Combinaisons de Jean Colin
Musée du Service de Santé des Armées au Val de Grâce à Paris

Crédit : Stéphane Sebile / Spacemen1969
             Space Quotes - Souvenirs d'espace

vendredi 1 mai 2015

J - 45 / Salon du Bourget 2015 - vendredi 1er mai


Une des grandes nouveautés spatiales du Salon sera la présence de la société Astroscale qui est une entreprise japonaise créée en 2013 à Singapour par Nobu Okada, qui en est aussi le directeur général, et qui se destine au ramassage de débris en orbite.
La gestion des débris spatiaux est un des grands défis de l'astronautique actuelle et future et le marché du traitement de ces débris est appelé à se développer.
(Logo de la société Astroscale sur ce dessin / crédit : Astroscale)
Astroscale devrait présenter un prototype de satellite ''nettoyeur'' - appelé ADRAS-1 - qui pourrait être opérationnel pour des premiers essais en 2017. Le projet sera présenté durant le Salon sur leur stand qui se trouvera au Hall 6 (B36). Le principe est la récupération ''capture'' de ces débris et de les placer sur une orbite non dangereuse pour les autres satellites et/ou de les détruire lors d'une rentrée atmosphérique contrôlée.
En février dernier, Astroscale a annoncé avoir réuni les fonds nécessaires - près de 8 millions de $ - pour le premier prototype.

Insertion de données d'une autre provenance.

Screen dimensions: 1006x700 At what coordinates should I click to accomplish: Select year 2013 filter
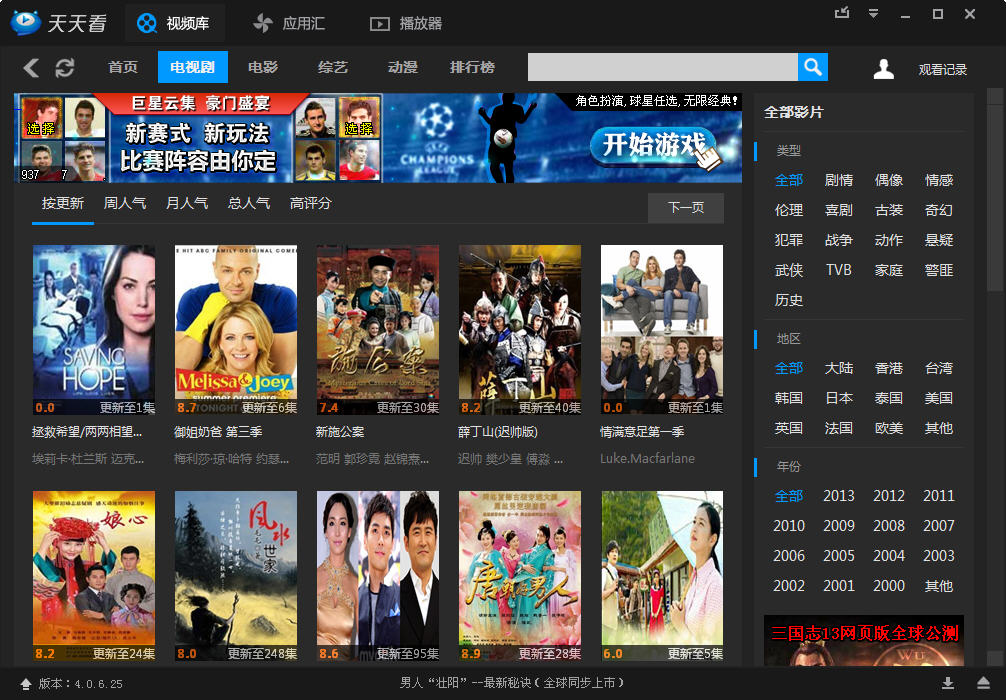(x=839, y=496)
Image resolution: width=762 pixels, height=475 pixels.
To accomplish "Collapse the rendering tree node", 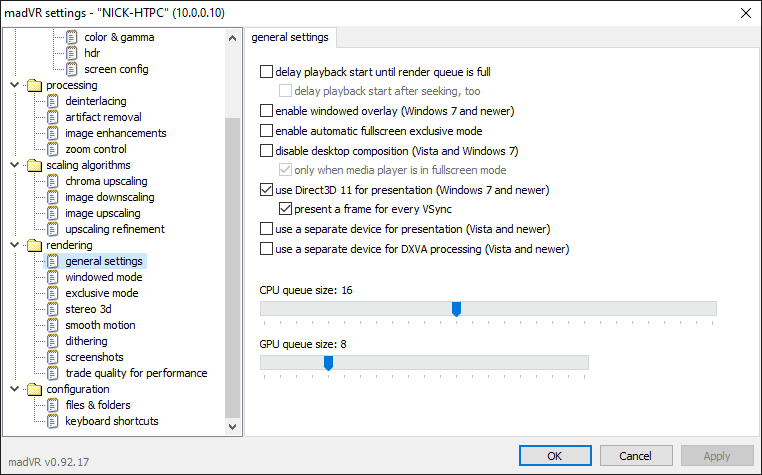I will [x=13, y=245].
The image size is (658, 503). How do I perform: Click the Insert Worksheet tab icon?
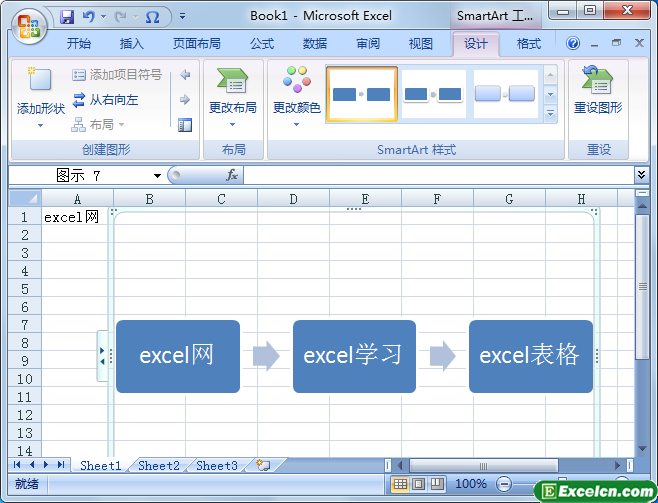263,465
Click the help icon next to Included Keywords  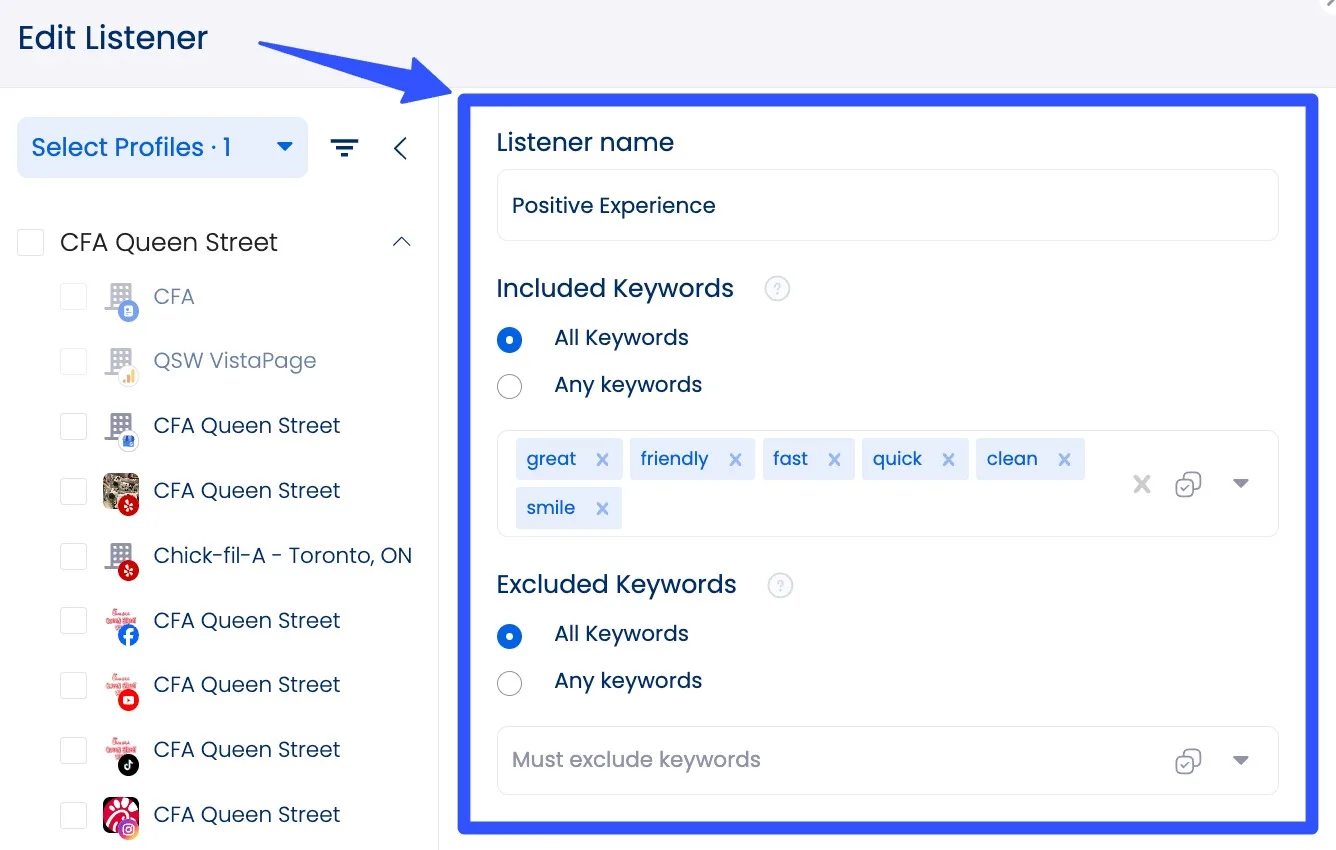pos(777,288)
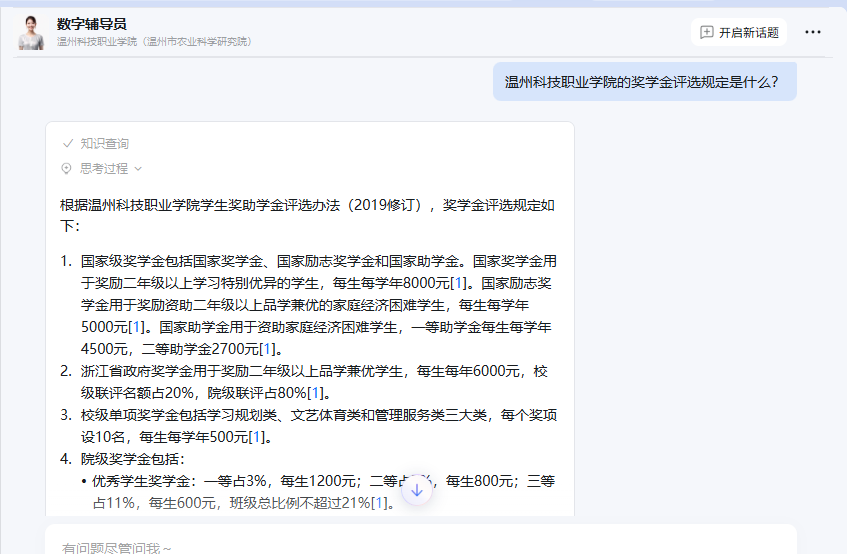The width and height of the screenshot is (847, 554).
Task: Click the 数字辅导员 title text
Action: pyautogui.click(x=92, y=24)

Un ''vaisseau-mère'' (mothership) emportera les petits satellites - appelés ''Boy''. Il pourra emporter jusqu'à six ''boy''. Il y en aura un seul exemplaire lors du premier test et l'ensemble sera ''accroché'' à un autre satellite lors d'un lancement en 2017.
Le ''boy'' possède sur le devant un disque composé de silicone adhésif qui pourra capturer jusqu'à des débris de 100 kg.
Il sera guidé par le ''mothership'' qui possédera  un GPS couplé à un Star Tracker et à un ACDS (Attitude Determination Control System).

Informations données à titre indicatif d'après celles reçues par Astroscale (elles n'engagent que la société / je ne fais que relayer à titre informatif).